Breaking of the phosphodiester bond: a key factor that induces hemolysis.

In-depth understanding the toxicity of nanomaterials in red blood cells (RBCs) is of great interest, because of the importance of RBCs in transporting oxygen in blood circulation. Although the toxic effects of nanoparticles in RBCs have been revealed, the conclusions from the literature are conflicting, and in particular, the toxic mechanism is still at the infant stage.

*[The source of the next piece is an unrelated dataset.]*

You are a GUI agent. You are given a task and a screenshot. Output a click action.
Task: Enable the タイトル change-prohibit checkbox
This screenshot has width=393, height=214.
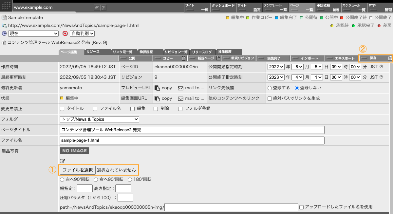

Herein, we investigated the size-dependent toxicity of well-known CdTe semiconductor quantum dots (QDs) and revealed the exact toxic mechanism at the molecular level by confocal microscopy and Fourier transform infrared (FT-IR) spectroscopy techniques. We found that smaller mercaptosuccinic acid-capped CdTe QDs (MSA-QDs) with the green-emitting color could cause hemagglutination whereas the middle-size yellow-emitting MSA-QDs induced the formation of stomatocytes and echinocytes and the bigger size red-emitting MSA-QDs induced heavy hemolysis and the formation of lots of ghost cells. The FT-IR data proved that all the MSA-QDs were likely to bond to the RBCs membranes and caused the structural changes of lipid and protein in RBCs. But only the red-emitting MSA-QDs caused the breakage of the phosphodiester bond, which might cause the heavy hemolysis. To some extent, this is the first example that reveals the hemolysis mechanism at the molecular level.